#### Directions
Please copy the whole text on short-lived pyroclastic events during the 2008-2009 Halema'uma'u eruption without any changes.
:: Study text
PRODUCTS OF SHORT-LIVED PYROCLASTIC EVENTS DURING THE 2008-2009 HALEMA'UMA'U ERUPTION, Kīlauea: IMPLICATIONS FOR ERUPTION PROCESS AND HAZARDS

The ongoing eruption of Halema‘uma‘u crater at Kīlauea, which began on 19 March 2008, has been an unprecedented opportunity to observe a small volume pyroclastic eruption at close quarters. It has been characterized by low mass discharge rates (≤ 4 x 10⁴ kg s^-1), with a relatively small total volume of ejecta (< 0.01 km³). For much of the eruption magma has been ponded in the funnel-shaped vent system, accompanied by open-system degassing, and the activity has taken two forms: rare, short-lived impulsive discrete explosions and long intervals of pulsating, nearly continuous degassing with minor vent-wall collapses and ash (± spatter) emission.

The 8 largest discrete events ejected blocks up to 90 cm in diameter to distances of 400 m, with fallout of ash to greater than 15 km downwind. The two largest deposits are predominantly lapilli-sized and contain two elements: near-circular aprons of ballistic clasts, with lithic blocks weighing 140 kg thrown 150 m from the vent, and wind-attenuated convective fall deposits which extend kilometers downwind but barely reach single-clast thickness even on the dispersal axes. Both were studied within 24 hours of eruption, permitting the convective falls to be measured to isomass values of 1 g m^-2. Cross-wind, they show subtle and diffuse margins where the abundance of clasts progressively declines to less than 1 clast per m^-2, when the new clasts can no longer be distinguished from the substrate. Thinning half-distances (b_t) for the deposits are 20-30 m, consistent with the exceptionally low discharge rates. The juvenile ejecta show systematic changes in vesicularity. The early erupted magma was largely non-vesicular (and outgassed) but more powerful explosions in August-September 2008 ejected a significant proportion of microvesicular foam-like clasts.

The 2008 explosive events demonstrate that even very small eruptions in frequently visited areas create significant issues, which are compounded by uncertainties in factors such as weather patterns and vent-wall stability. Such eruptions necessitate contrasting approaches to short-lived, intensive sudden onset hazards, i.e. the discrete explosions (closures) and long duration, diffuse slow onset hazards like vog (land-use planning, informed individual decision-making via public information processes).
::::
:: Study material
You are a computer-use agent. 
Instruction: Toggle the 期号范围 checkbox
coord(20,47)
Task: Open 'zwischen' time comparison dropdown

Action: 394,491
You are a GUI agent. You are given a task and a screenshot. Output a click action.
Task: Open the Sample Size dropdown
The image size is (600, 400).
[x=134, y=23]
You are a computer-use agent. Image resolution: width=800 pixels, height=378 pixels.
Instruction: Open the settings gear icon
::::
:: Study material
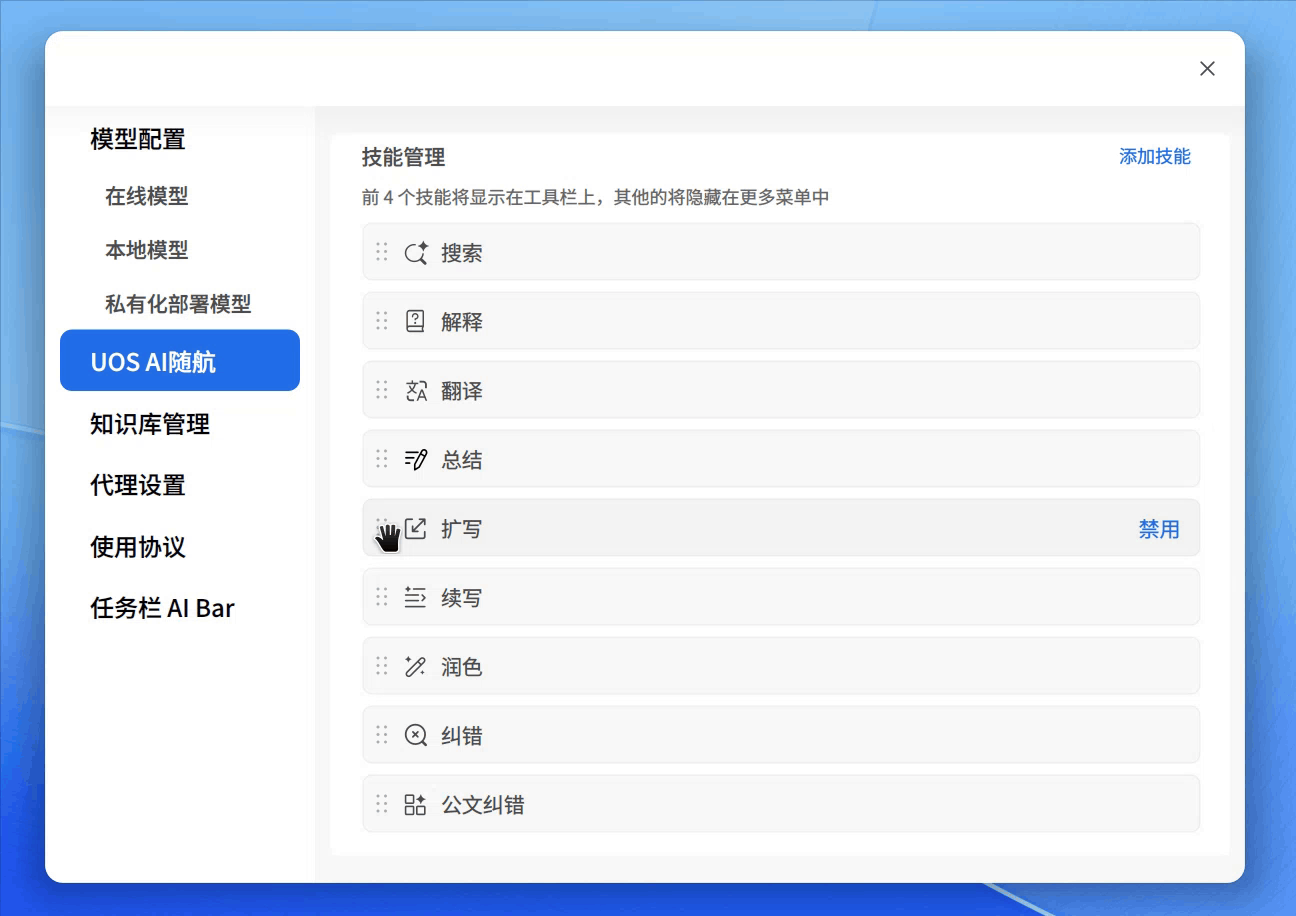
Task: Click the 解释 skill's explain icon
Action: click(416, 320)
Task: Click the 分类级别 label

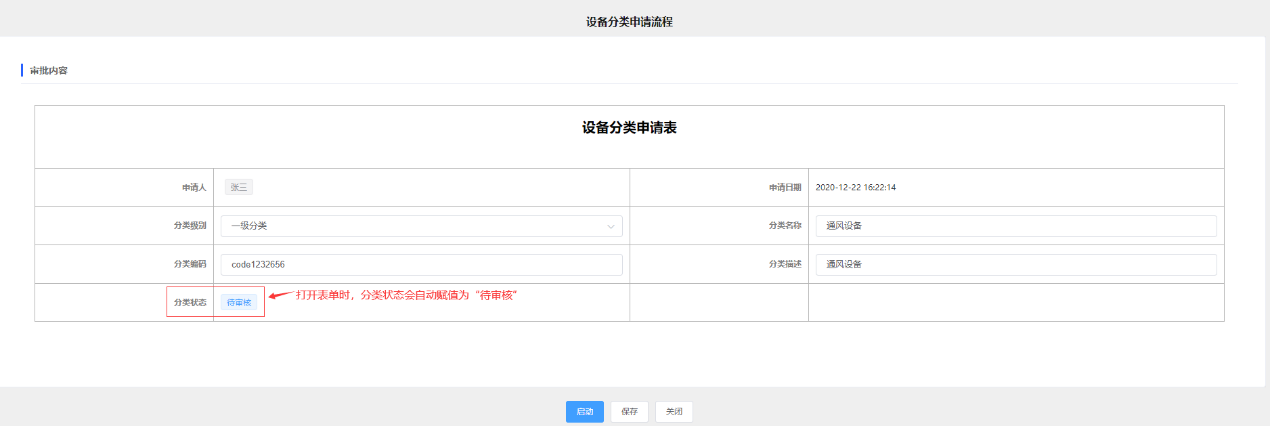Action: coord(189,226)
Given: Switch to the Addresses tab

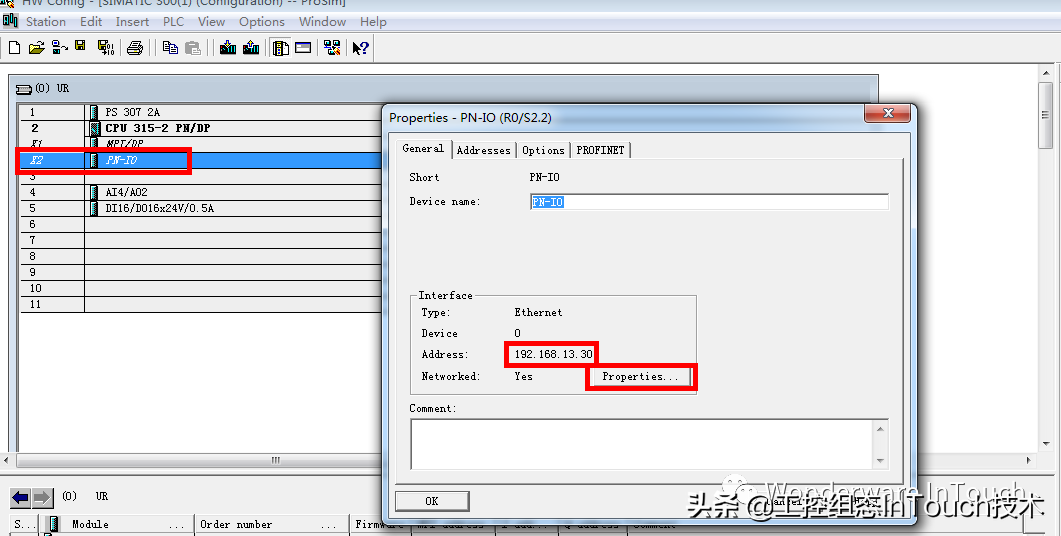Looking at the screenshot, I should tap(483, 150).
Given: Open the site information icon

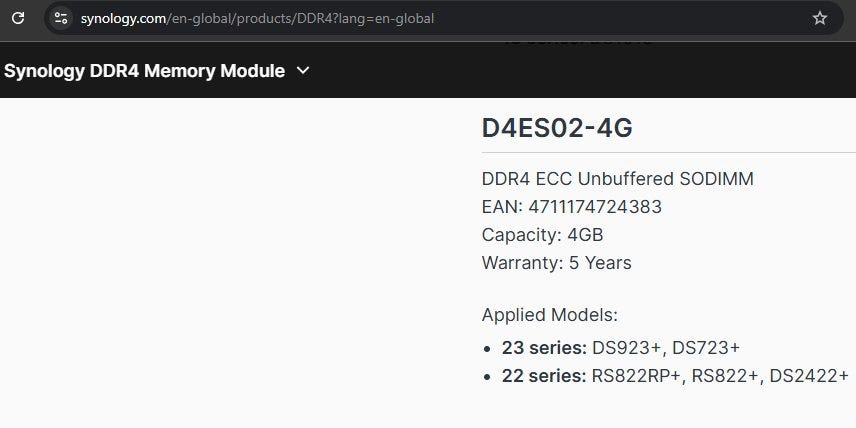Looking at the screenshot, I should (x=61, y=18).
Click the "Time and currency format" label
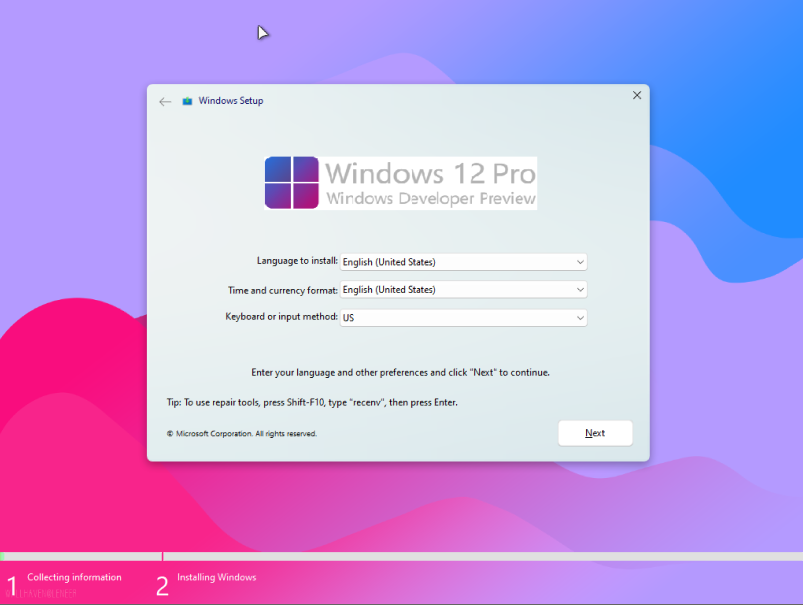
::::
:: Study material
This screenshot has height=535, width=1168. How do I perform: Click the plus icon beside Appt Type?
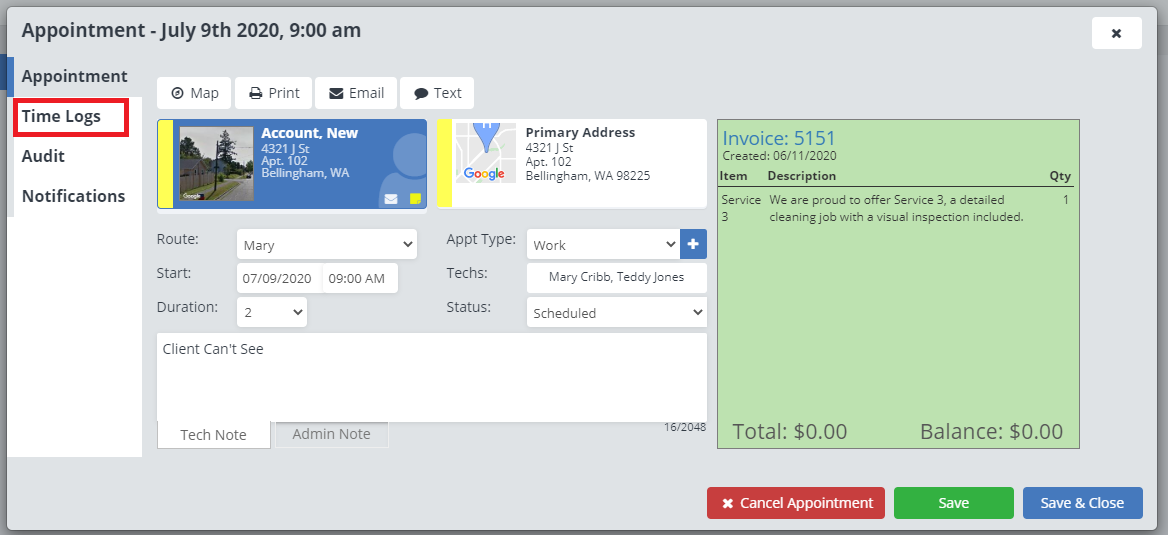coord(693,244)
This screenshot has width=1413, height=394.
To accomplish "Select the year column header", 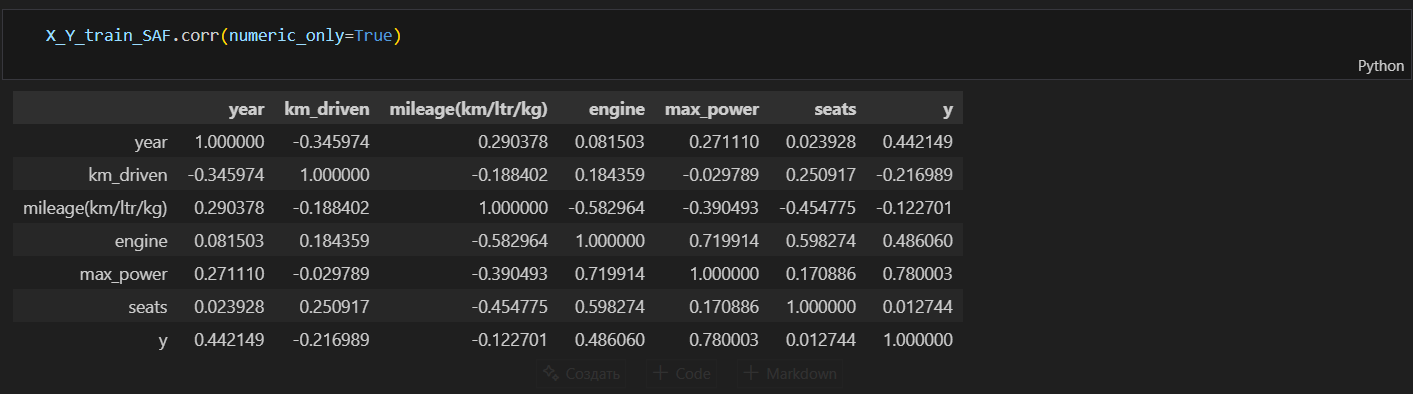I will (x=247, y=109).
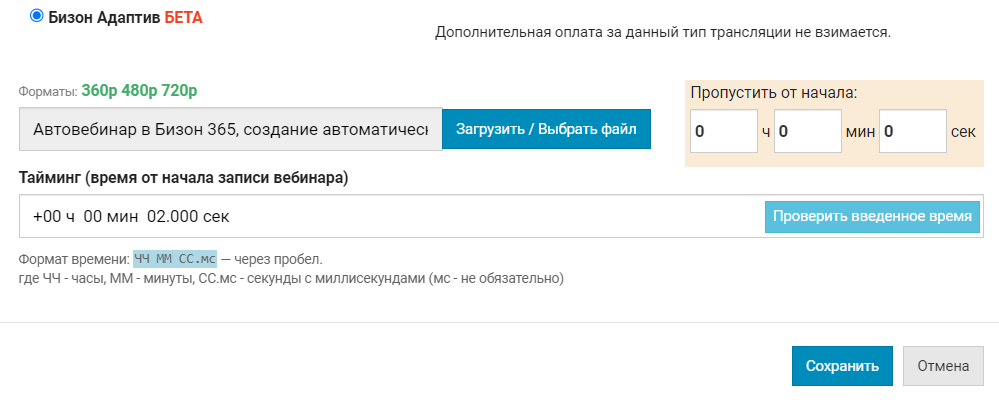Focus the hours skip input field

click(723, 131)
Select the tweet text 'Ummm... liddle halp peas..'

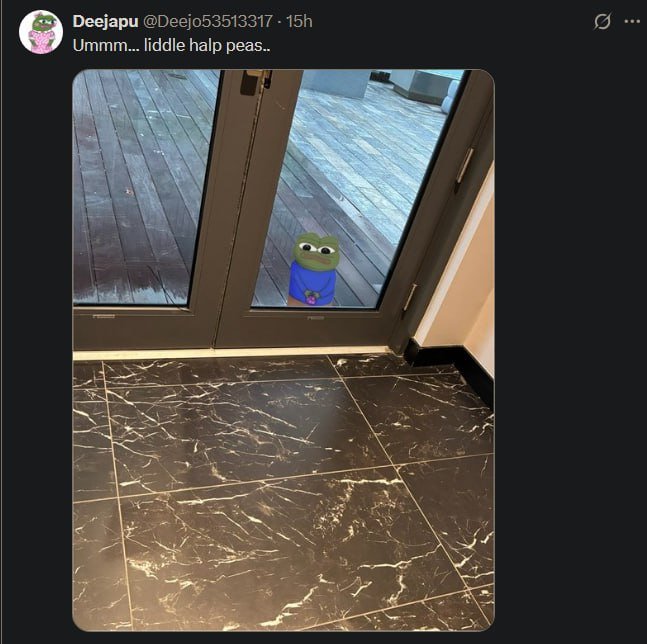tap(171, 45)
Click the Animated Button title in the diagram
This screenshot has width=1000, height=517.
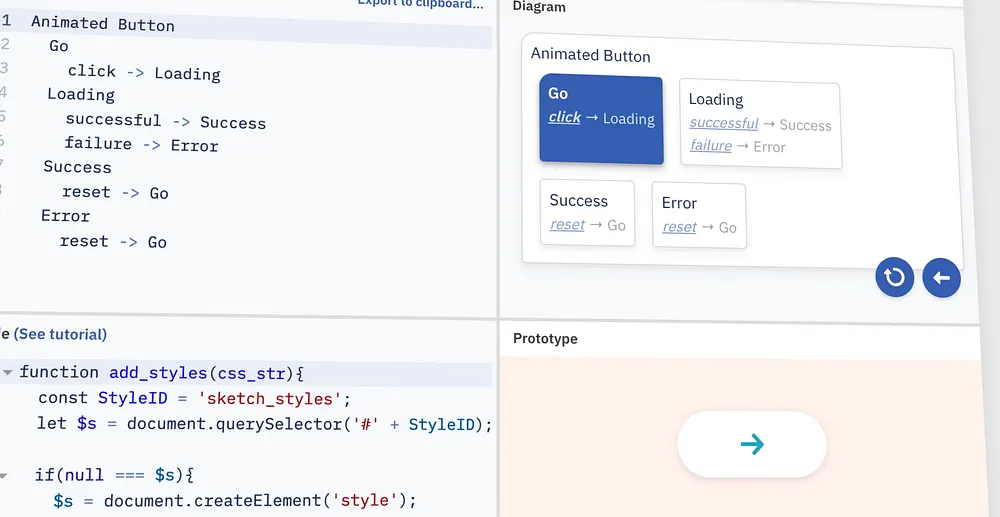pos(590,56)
::::
#### Task output
PRODUCTS OF SHORT-LIVED PYROCLASTIC EVENTS DURING THE 2008-2009 HALEMA'UMA'U ERUPTION, Kīlauea: IMPLICATIONS FOR ERUPTION PROCESS AND HAZARDS

The ongoing eruption of Halema‘uma‘u crater at Kīlauea, which began on 19 March 2008, has been an unprecedented opportunity to observe a small volume pyroclastic eruption at close quarters. It has been characterized by low mass discharge rates (≤ 4 x 10⁴ kg s^-1), with a relatively small total volume of ejecta (< 0.01 km³). For much of the eruption magma has been ponded in the funnel-shaped vent system, accompanied by open-system degassing, and the activity has taken two forms: rare, short-lived impulsive discrete explosions and long intervals of pulsating, nearly continuous degassing with minor vent-wall collapses and ash (± spatter) emission.

The 8 largest discrete events ejected blocks up to 90 cm in diameter to distances of 400 m, with fallout of ash to greater than 15 km downwind. The two largest deposits are predominantly lapilli-sized and contain two elements: near-circular aprons of ballistic clasts, with lithic blocks weighing 140 kg thrown 150 m from the vent, and wind-attenuated convective fall deposits which extend kilometers downwind but barely reach single-clast thickness even on the dispersal axes. Both were studied within 24 hours of eruption, permitting the convective falls to be measured to isomass values of 1 g m^-2. Cross-wind, they show subtle and diffuse margins where the abundance of clasts progressively declines to less than 1 clast per m^-2, when the new clasts can no longer be distinguished from the substrate. Thinning half-distances (b_t) for the deposits are 20-30 m, consistent with the exceptionally low discharge rates. The juvenile ejecta show systematic changes in vesicularity. The early erupted magma was largely non-vesicular (and outgassed) but more powerful explosions in August-September 2008 ejected a significant proportion of microvesicular foam-like clasts.

The 2008 explosive events demonstrate that even very small eruptions in frequently visited areas create significant issues, which are compounded by uncertainties in factors such as weather patterns and vent-wall stability. Such eruptions necessitate contrasting approaches to short-lived, intensive sudden onset hazards, i.e. the discrete explosions (closures) and long duration, diffuse slow onset hazards like vog (land-use planning, informed individual decision-making via public information processes).